By Jackie Greene on Mar 26, 2019 9:01:01 AM
It’s no surprise that Mexico’s economy is tied to the US; 36.9% of Mexico’s GDP is export activity, and 73.9% of Mexico’s exports went directly to the US in 2016 (latest data available).
Given that US Industrial Production grew 4.1% in 2018, many would have expected Mexico to also post strong growth. Foreign investors certainly expected good things: Foreign Direct Investment into Mexico during the first half of 2018 rose 18.0% from the first half of 2017.
Despite optimistic expectations, Mexico Industrial Production only grew 0.2% in 2018 and actually started contracting during the last two months of the year.

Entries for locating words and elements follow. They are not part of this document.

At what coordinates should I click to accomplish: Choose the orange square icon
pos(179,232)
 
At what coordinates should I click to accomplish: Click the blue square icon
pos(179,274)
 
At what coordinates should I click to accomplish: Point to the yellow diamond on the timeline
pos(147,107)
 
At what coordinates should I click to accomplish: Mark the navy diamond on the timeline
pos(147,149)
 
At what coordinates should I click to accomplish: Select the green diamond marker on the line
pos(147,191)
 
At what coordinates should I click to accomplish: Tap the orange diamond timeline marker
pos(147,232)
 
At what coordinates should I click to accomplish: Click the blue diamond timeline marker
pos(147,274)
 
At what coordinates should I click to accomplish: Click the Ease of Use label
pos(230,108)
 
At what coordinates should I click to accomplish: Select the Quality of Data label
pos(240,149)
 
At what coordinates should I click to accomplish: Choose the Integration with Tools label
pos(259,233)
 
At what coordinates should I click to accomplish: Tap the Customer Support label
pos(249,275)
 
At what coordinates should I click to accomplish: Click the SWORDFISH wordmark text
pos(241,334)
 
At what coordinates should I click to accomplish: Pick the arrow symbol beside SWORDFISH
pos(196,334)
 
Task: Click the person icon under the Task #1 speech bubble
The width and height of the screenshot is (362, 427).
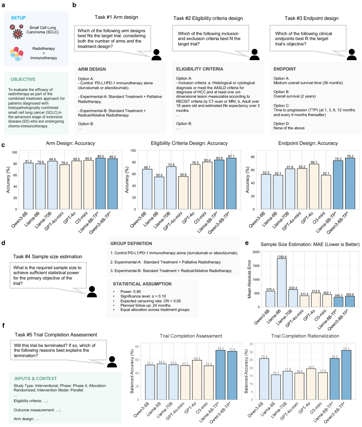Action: point(156,55)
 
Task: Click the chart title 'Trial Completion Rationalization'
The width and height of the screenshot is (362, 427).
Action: point(298,335)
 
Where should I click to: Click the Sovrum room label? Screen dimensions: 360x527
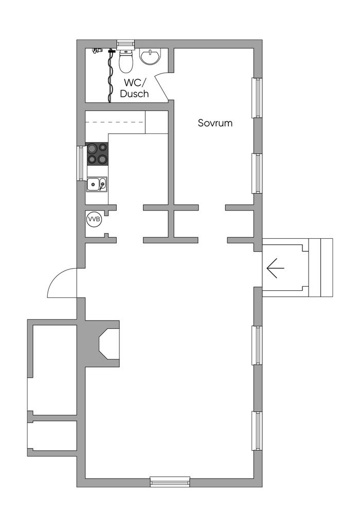point(215,123)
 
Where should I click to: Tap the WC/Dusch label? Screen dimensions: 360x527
point(134,88)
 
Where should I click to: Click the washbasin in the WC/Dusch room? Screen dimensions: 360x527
point(150,56)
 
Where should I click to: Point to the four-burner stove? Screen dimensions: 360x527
point(98,153)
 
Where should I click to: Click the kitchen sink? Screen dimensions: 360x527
point(97,184)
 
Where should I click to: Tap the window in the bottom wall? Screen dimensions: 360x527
point(170,482)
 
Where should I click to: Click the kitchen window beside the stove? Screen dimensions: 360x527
point(81,163)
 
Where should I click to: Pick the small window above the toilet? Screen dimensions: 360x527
point(125,44)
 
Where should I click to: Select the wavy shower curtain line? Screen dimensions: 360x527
point(110,77)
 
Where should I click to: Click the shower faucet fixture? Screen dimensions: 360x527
point(96,51)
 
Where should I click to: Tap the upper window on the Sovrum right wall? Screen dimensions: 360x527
point(256,97)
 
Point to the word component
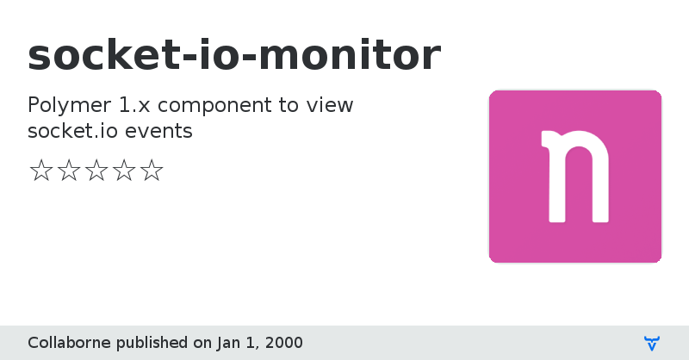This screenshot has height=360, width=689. point(216,106)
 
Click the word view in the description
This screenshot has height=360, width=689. point(332,105)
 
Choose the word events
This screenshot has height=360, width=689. point(164,132)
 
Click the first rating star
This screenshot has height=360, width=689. point(40,171)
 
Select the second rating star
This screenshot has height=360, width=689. point(68,171)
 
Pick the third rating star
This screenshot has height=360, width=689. point(96,171)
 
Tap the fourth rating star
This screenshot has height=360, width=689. point(123,171)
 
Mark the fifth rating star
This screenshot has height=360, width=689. point(151,171)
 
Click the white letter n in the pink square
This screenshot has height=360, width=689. point(574,177)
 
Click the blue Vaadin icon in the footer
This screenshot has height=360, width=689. point(652,343)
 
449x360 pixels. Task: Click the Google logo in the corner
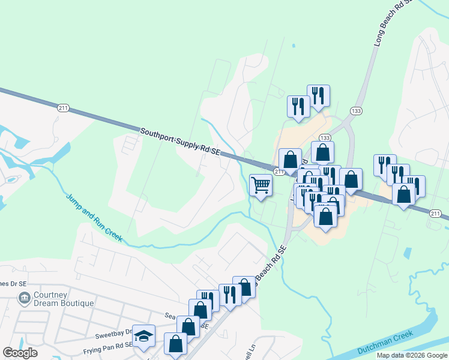coord(20,353)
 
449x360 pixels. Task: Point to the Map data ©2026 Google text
coord(411,355)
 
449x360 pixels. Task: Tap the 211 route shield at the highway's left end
coord(64,108)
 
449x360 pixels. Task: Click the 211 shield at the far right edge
coord(436,214)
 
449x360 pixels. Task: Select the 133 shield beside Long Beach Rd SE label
coord(356,111)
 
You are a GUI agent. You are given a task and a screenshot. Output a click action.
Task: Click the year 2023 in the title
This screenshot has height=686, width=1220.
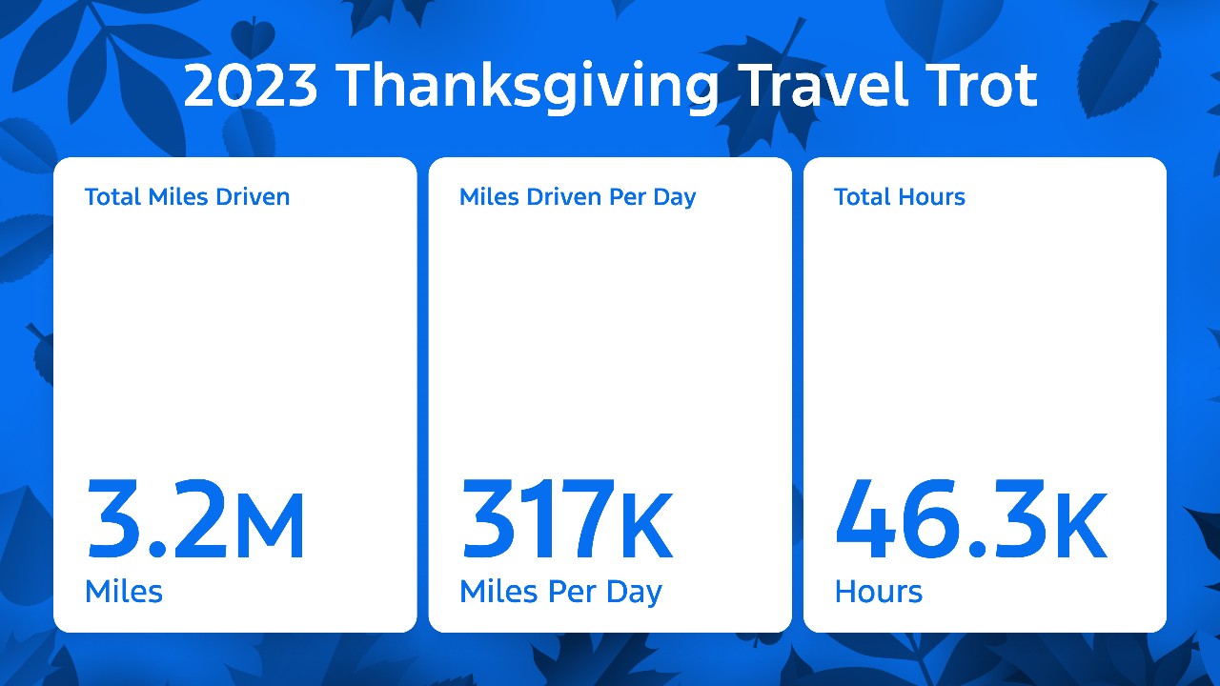pyautogui.click(x=251, y=86)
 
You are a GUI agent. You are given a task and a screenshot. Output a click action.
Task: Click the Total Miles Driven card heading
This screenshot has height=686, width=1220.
pyautogui.click(x=188, y=196)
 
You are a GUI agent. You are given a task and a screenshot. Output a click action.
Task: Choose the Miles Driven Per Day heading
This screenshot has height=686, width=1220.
pyautogui.click(x=578, y=197)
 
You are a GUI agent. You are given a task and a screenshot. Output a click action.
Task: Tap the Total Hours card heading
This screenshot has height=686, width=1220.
pyautogui.click(x=900, y=196)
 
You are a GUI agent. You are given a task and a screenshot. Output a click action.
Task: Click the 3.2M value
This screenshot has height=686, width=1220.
pyautogui.click(x=195, y=519)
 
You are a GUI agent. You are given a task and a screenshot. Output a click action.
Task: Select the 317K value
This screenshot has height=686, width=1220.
pyautogui.click(x=566, y=519)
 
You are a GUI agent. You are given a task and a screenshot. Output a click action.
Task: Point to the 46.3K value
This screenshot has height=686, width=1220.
pyautogui.click(x=971, y=519)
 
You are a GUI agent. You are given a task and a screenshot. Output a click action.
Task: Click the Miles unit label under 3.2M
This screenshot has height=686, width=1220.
pyautogui.click(x=124, y=591)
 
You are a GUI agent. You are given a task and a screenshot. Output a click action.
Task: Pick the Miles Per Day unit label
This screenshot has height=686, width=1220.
pyautogui.click(x=561, y=593)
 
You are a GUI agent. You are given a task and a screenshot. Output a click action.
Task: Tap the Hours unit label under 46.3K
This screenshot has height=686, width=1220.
pyautogui.click(x=879, y=592)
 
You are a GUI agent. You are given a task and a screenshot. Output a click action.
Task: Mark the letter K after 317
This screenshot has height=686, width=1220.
pyautogui.click(x=646, y=525)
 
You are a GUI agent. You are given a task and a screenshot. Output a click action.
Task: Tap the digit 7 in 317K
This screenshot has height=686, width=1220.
pyautogui.click(x=587, y=519)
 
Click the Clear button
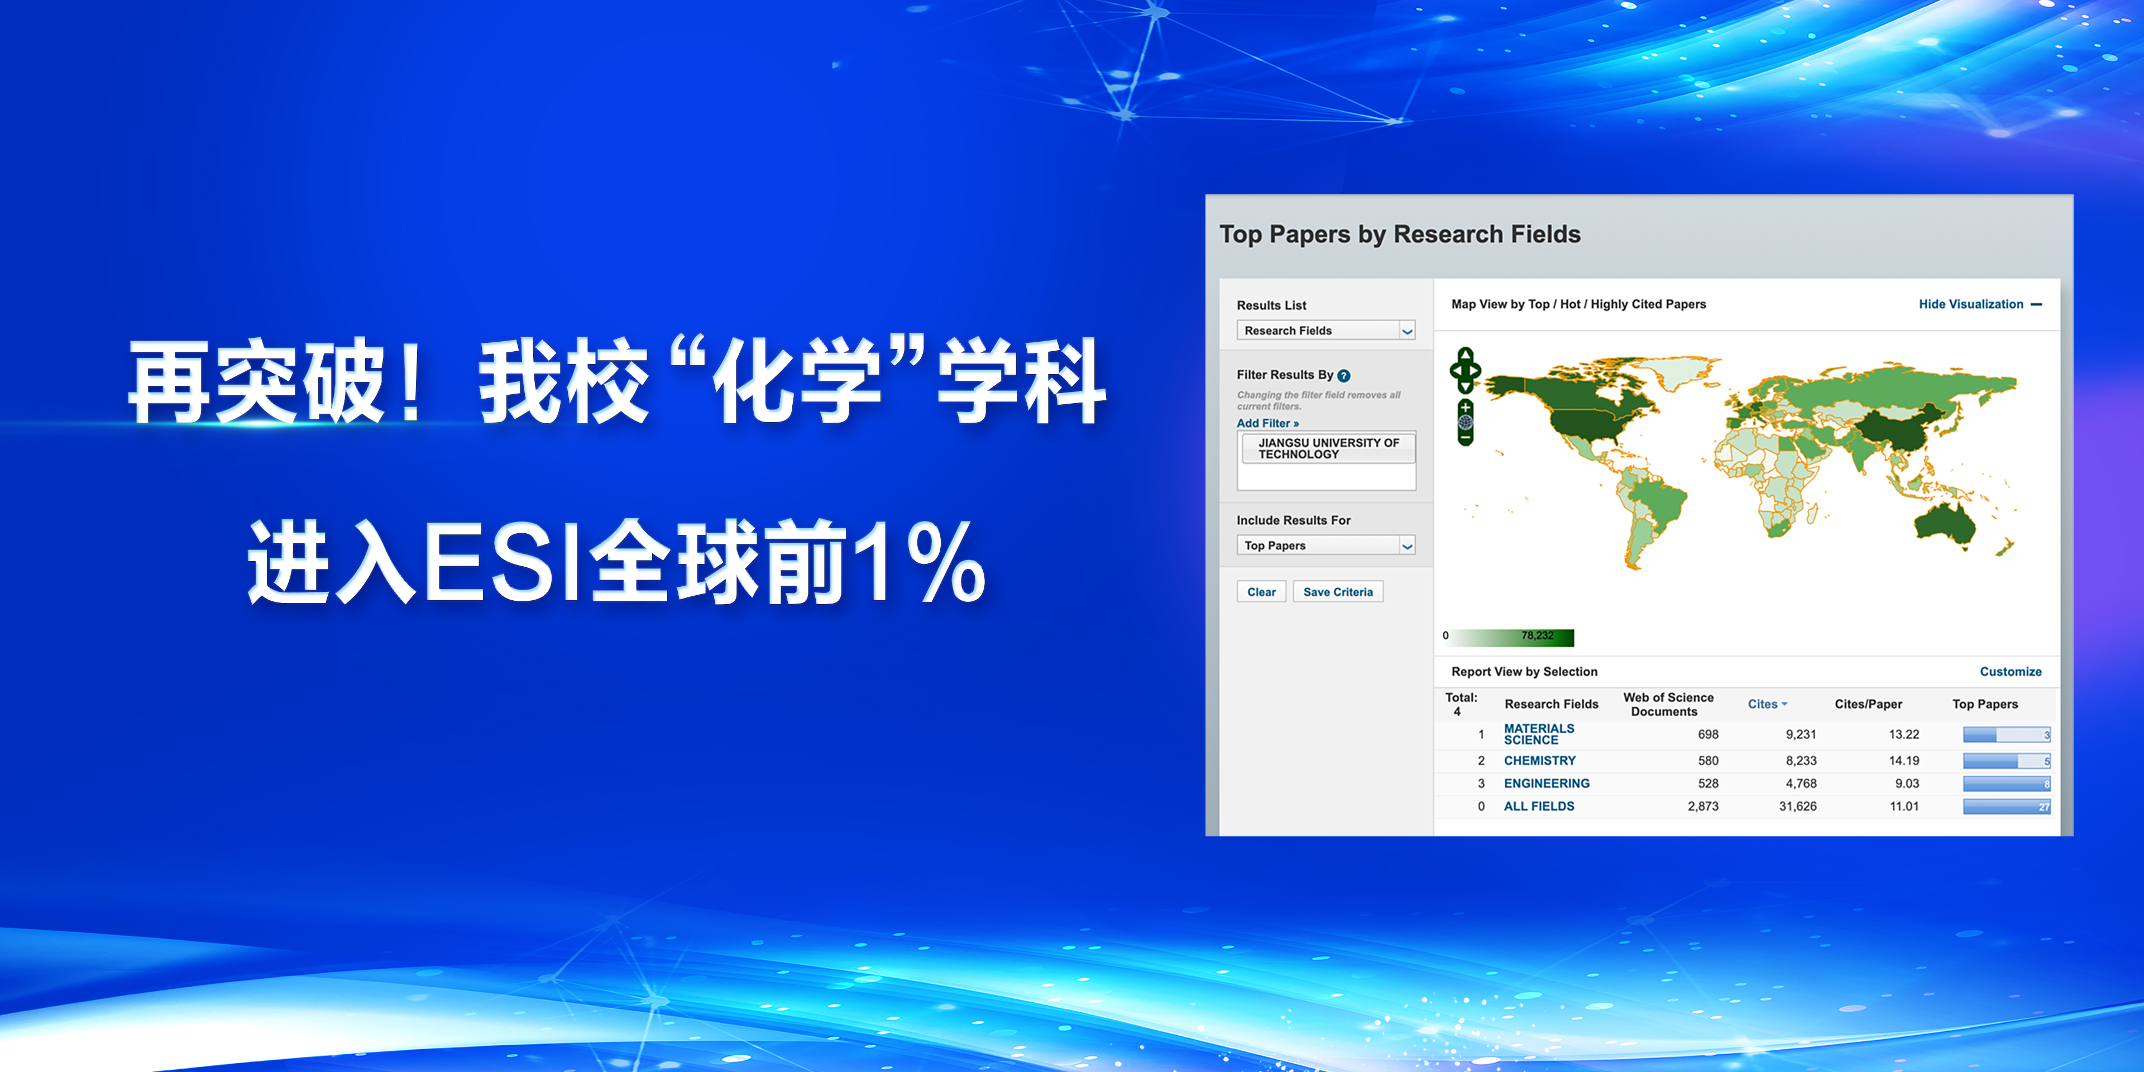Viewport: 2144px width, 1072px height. coord(1261,592)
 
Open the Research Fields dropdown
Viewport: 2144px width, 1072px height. coord(1326,331)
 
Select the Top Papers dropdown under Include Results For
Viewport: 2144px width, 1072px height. coord(1326,545)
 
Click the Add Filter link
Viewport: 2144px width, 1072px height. coord(1267,423)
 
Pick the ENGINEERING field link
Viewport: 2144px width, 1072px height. coord(1547,783)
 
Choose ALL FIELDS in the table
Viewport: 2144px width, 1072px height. coord(1539,806)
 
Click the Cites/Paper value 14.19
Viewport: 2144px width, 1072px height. coord(1903,760)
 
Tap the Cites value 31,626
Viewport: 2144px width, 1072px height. coord(1798,806)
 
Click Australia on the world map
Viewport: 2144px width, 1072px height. coord(1946,524)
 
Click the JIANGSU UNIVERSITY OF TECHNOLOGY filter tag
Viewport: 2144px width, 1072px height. coord(1328,448)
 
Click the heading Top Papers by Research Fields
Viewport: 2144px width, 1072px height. coord(1400,234)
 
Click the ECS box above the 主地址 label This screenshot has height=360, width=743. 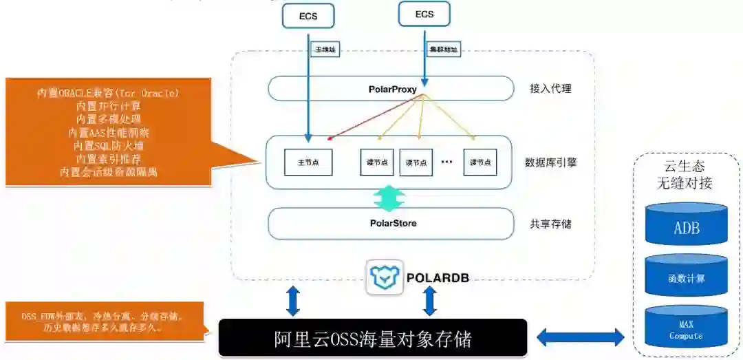point(308,16)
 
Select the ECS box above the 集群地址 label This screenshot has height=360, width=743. point(424,14)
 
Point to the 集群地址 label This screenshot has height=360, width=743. point(444,50)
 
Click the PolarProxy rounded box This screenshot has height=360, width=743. point(391,89)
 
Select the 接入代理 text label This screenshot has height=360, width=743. point(550,89)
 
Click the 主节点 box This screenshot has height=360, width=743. point(308,162)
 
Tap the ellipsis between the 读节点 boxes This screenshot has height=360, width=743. point(446,162)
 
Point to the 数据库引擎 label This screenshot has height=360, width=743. point(550,162)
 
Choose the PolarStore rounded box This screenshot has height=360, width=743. point(391,224)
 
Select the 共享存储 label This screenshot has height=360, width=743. point(550,224)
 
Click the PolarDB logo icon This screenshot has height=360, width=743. point(384,277)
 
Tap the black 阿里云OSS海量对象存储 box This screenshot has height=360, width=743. point(373,337)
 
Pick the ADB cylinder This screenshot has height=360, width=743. point(686,224)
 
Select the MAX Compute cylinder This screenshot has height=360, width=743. point(686,328)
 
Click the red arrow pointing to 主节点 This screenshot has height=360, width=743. point(375,116)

It appears that foreign investors quickly caught on to the negative trends, as Foreign Direct Investment dropped 23.2% during the last quarter of 2018.
Fear and uncertainty play a large part in investments. It took until November 2018 for the United States-Mexico-Canada Agreement (USMCA) to be signed, and it still awaits ratification by all three nations. The unknowns are keeping many businesses from feeling confident about moving forward. With transportation – particularly, cars – being the largest export industry from Mexico, hesitation toward investment is not surprising given all the discussion around automobile and steel tariffs.
Many leading indicators are clearly indicating that the downside is not over for Mexico. We expect that Mexico Industrial Production will contract for the majority of this year.
If you are going to invest in Mexico, you need to do so with your timelines and specific markets in mind. We often encourage our clients to make investments during the bottom of a cycle. That is when your team will have ample time to devote to the endeavor, and, furthermore, you can expect lower EBITDA values to impact selling prices in your favor. Keep in mind that while 2019 decline in Mexico Industrial Production generally signals an opportune time for investment, your case may vary significantly, depending on which segment you are targeting in manufacturing, mining, or construction.
With confidence in Mexico’s economy dwindling, now is the time to quickly identify strategic targets and take advantage of other people’s pessimism.